**ACTIVITY:** In the entries that follow, find the line containing "Task: Select the ΠΑΡΑΤΗΡΗΣΕΙΣ tab on phone", then output exactly every line from the first through that one.

Collected data entries:
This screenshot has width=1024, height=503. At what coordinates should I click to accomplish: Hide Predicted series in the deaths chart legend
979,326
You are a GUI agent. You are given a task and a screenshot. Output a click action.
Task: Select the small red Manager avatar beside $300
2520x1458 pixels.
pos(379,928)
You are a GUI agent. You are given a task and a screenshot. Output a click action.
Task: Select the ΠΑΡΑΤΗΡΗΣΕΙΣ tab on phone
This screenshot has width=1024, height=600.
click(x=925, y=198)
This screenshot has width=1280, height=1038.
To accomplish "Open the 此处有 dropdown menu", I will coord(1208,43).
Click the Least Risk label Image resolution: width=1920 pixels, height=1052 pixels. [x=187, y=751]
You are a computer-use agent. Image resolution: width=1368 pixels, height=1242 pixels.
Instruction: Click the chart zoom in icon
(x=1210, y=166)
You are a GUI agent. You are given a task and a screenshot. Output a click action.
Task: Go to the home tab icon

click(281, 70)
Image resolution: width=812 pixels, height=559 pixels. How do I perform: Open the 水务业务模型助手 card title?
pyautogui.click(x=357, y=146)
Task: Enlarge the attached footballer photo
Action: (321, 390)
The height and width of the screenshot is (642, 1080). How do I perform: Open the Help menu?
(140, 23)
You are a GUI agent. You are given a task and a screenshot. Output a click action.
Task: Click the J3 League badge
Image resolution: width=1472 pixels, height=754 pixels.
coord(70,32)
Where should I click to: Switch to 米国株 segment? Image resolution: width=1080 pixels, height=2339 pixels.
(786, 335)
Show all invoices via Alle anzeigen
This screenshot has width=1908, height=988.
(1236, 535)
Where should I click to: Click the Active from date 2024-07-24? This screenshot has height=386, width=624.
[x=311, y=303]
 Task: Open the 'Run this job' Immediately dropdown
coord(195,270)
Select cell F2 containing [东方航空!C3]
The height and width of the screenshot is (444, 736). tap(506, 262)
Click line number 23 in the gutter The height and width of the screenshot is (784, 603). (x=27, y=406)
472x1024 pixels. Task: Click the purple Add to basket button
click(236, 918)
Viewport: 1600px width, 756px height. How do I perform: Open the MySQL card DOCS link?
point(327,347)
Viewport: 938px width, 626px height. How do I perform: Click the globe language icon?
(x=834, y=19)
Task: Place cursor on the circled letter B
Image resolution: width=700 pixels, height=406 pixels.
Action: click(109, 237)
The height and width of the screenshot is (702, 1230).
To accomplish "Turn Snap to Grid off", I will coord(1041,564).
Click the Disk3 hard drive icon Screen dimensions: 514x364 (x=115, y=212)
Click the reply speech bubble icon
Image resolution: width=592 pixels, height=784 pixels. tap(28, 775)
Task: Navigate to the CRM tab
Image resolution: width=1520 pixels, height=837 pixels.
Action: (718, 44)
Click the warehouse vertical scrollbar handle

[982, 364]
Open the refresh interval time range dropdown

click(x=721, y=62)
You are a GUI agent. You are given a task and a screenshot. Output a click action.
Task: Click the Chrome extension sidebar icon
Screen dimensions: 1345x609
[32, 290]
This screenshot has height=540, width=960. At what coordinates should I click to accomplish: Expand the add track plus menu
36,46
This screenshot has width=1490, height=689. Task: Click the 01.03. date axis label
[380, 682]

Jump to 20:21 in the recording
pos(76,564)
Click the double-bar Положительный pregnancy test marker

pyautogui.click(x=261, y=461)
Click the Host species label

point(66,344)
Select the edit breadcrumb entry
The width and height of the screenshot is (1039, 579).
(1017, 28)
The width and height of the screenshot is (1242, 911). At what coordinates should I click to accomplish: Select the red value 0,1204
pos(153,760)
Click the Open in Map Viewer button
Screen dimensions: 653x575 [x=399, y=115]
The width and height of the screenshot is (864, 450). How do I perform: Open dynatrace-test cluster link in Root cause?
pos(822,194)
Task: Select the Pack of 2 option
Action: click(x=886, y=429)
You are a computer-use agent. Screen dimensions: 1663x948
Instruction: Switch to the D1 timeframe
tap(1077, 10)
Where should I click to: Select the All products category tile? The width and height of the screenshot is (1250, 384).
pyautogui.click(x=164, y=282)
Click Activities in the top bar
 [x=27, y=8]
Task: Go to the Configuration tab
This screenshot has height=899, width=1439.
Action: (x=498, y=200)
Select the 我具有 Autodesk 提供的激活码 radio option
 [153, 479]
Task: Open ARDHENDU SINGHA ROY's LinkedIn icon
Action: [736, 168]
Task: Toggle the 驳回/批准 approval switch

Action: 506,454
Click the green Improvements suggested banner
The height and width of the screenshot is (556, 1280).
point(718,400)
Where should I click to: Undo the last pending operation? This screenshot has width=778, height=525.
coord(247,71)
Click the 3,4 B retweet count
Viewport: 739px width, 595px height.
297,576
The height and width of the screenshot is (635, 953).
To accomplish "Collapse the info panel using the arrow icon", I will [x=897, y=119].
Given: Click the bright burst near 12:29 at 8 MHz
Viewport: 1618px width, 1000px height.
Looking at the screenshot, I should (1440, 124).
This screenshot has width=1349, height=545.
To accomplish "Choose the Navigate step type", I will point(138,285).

**EXERCISE RESPONSE:**
This screenshot has width=1024, height=503. At what coordinates should I click to accomplish: Hide Predicted series in the deaths chart legend
979,326
You are a GUI agent. You are given a task and a screenshot. Output a click action.
Task: Select the small red Manager avatar beside $300
2520x1458 pixels.
pos(379,928)
You are a GUI agent. You are given a task and a screenshot. Output a click action.
Task: Select the ΠΑΡΑΤΗΡΗΣΕΙΣ tab on phone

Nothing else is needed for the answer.